▶ **Goal**: Reproduce verbatim the lines from the one containing "Click the Uitnodigen" up to and including the one containing "tap(158, 40)".

Lines on where targets appear:
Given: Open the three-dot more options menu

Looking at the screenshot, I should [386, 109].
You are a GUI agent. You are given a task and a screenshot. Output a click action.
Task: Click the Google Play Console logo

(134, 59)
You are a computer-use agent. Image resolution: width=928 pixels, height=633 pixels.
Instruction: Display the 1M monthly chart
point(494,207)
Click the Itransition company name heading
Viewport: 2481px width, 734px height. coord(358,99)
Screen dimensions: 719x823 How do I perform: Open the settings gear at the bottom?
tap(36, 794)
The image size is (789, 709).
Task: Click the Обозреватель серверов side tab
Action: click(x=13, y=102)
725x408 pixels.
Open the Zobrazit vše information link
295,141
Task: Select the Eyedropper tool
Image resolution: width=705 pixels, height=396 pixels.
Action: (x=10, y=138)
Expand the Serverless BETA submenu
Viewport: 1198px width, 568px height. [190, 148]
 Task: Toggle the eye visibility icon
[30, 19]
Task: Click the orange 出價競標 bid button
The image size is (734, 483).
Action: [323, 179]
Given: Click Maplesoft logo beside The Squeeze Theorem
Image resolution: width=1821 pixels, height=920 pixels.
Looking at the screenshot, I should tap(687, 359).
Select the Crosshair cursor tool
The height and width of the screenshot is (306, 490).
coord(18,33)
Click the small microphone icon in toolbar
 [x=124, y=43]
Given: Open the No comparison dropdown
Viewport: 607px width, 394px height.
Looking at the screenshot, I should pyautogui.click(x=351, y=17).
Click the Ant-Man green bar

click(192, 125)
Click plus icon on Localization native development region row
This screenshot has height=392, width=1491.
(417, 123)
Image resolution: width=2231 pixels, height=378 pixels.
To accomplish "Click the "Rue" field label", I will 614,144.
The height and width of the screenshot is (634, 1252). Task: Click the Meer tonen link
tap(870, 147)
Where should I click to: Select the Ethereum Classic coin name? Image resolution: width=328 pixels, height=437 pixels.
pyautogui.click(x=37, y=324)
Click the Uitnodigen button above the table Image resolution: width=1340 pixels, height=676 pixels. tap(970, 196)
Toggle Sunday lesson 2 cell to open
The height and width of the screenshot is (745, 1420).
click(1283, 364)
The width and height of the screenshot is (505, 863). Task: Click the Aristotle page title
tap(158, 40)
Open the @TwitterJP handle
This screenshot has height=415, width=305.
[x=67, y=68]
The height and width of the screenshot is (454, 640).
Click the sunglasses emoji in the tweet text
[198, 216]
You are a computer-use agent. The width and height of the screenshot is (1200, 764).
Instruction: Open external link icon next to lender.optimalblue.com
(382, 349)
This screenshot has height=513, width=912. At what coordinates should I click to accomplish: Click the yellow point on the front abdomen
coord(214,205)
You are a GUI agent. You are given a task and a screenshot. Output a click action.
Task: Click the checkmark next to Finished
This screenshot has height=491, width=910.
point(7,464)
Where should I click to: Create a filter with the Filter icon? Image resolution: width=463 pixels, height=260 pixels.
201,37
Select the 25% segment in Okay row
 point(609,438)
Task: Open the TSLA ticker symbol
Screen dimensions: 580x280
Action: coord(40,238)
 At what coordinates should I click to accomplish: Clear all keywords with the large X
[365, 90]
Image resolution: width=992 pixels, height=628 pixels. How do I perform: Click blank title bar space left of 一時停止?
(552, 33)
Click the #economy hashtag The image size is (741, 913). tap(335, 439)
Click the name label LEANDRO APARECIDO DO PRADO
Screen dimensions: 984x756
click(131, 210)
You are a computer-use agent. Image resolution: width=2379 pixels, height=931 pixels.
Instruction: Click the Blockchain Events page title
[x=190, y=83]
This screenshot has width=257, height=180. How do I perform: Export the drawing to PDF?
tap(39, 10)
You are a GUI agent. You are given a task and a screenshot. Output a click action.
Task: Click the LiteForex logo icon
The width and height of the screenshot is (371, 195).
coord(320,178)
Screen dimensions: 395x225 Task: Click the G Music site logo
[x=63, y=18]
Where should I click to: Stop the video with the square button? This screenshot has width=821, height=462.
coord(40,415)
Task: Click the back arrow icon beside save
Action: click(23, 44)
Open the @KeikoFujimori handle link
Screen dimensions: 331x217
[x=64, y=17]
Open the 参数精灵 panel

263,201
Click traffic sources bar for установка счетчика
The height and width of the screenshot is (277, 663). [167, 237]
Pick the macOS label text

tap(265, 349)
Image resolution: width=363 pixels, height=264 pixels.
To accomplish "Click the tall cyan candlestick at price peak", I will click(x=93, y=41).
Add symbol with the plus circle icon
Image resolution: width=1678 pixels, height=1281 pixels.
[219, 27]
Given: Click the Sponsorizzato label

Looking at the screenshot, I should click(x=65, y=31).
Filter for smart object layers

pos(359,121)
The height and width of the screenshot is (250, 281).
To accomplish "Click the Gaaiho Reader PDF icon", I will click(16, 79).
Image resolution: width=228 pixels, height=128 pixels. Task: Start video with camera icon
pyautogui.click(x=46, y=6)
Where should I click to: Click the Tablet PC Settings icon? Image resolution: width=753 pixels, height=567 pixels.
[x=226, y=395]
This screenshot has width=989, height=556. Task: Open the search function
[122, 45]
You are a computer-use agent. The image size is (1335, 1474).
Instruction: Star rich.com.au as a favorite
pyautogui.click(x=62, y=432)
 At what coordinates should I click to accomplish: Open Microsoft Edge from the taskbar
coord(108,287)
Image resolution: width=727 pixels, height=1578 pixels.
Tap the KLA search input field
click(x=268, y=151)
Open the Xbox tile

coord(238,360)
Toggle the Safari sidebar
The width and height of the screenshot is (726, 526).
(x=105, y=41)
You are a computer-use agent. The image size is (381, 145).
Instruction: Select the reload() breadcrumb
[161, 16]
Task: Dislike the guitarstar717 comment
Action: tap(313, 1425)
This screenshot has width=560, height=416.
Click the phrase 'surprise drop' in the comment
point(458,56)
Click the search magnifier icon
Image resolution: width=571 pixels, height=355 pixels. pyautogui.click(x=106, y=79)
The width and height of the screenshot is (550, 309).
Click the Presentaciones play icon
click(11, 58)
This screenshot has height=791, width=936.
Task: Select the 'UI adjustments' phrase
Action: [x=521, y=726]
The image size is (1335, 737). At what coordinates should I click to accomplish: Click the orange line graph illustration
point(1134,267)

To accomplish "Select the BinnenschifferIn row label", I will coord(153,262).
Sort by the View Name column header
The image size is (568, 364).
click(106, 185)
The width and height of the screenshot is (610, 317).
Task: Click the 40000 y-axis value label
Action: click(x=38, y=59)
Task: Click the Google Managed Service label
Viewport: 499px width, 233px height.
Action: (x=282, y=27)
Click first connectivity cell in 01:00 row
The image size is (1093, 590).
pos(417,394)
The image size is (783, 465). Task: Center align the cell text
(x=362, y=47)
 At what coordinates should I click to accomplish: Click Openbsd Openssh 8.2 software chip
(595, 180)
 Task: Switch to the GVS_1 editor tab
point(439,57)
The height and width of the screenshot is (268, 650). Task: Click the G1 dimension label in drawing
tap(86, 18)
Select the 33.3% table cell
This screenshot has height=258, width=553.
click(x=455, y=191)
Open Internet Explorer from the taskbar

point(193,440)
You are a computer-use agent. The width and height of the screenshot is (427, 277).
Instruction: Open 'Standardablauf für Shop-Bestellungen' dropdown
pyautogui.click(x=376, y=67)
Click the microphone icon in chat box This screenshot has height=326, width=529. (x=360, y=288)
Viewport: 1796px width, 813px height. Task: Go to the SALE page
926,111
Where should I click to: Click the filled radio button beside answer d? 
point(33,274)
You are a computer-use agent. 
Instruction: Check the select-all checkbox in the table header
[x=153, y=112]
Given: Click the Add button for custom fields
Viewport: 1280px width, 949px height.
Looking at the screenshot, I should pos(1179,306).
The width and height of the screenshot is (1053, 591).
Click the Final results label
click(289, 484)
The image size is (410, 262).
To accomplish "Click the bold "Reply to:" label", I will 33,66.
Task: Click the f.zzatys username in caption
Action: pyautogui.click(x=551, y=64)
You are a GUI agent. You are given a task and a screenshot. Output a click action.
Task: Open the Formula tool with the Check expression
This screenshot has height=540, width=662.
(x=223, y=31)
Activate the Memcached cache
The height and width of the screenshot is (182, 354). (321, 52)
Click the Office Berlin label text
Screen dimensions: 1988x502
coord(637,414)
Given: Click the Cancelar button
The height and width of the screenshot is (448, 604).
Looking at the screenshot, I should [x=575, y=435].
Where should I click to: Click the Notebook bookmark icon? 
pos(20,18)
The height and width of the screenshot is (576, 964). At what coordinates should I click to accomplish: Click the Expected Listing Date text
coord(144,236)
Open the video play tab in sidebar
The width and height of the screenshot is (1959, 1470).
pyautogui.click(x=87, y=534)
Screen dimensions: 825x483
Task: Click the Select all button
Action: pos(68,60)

▶ **Exercise output**:
Click the Uitnodigen button above the table Image resolution: width=1340 pixels, height=676 pixels. tap(970, 196)
Toggle Sunday lesson 2 cell to open
The height and width of the screenshot is (745, 1420).
click(1283, 364)
The width and height of the screenshot is (505, 863). Task: Click the Aristotle page title
tap(158, 40)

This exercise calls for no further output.